Ascending from our most simple obligations to our highest, we rise to their apex - our obligations in relationship to God.

According to the clear, precise directions of the Holy Scripture, our main obligation to God is to love Him. This commandment was expressed in the Old Testament with the words, "Love the Lord your God with all your heart and with all your soul and with all your mind." In the New Testament, the Lord Jesus Christ said of this command, "This is the first and greatest commandment."

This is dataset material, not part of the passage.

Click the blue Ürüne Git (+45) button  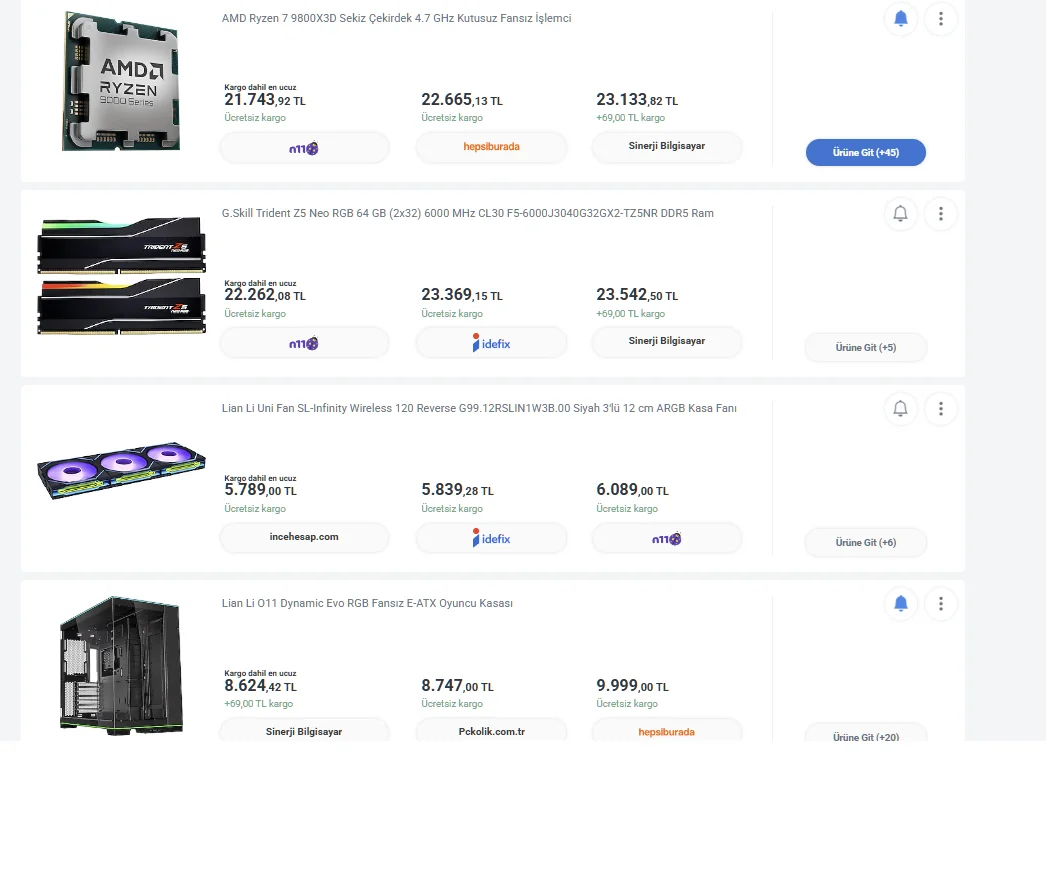click(865, 152)
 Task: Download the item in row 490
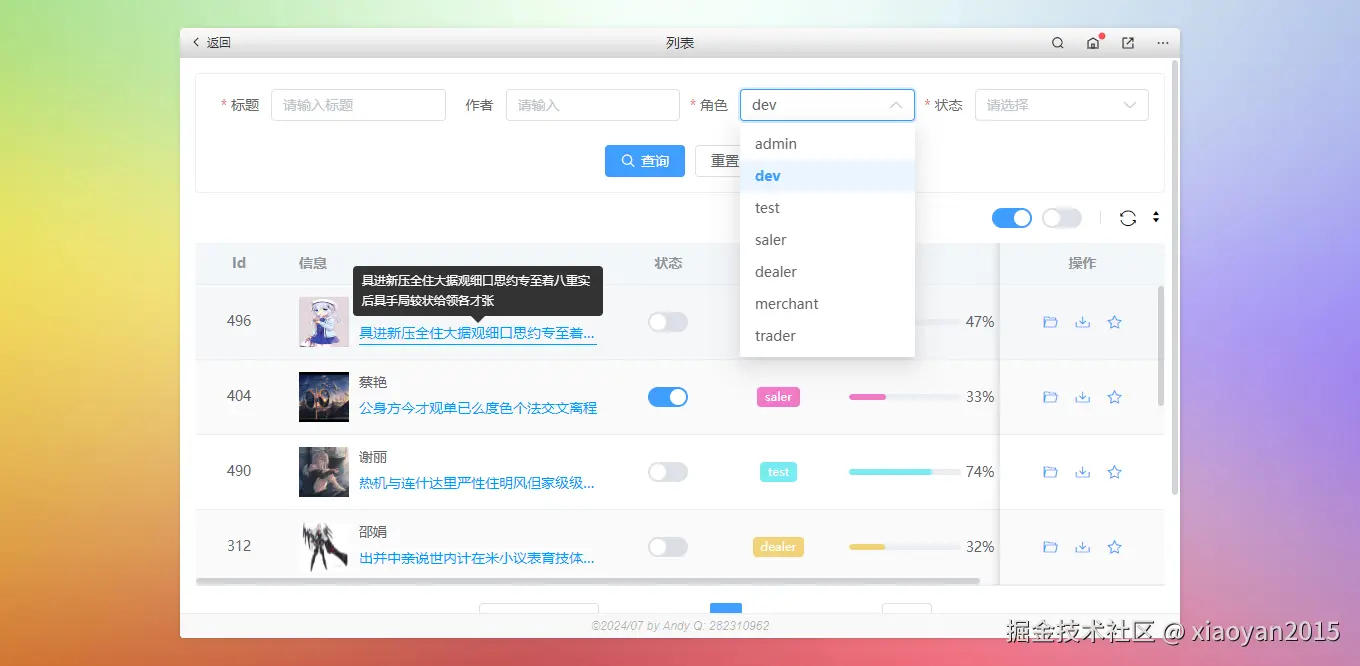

To this commandment of God's law, our Savior bound a second - love for neighbor. He said of this commandment that it is "like unto the first," that is, love for neighbor is like love for God. The Holy Church, being founded on the words of the Lord, has always set forth the following order in the moral obligations of man: lowest of all are the obligations to oneself. Therefore, love for oneself must be sacrificed in the name of love for God and neighbor. Love for one's neighbor takes precedence over love for oneself, but it is subject to the highest love - love for God Whom we must love most of all.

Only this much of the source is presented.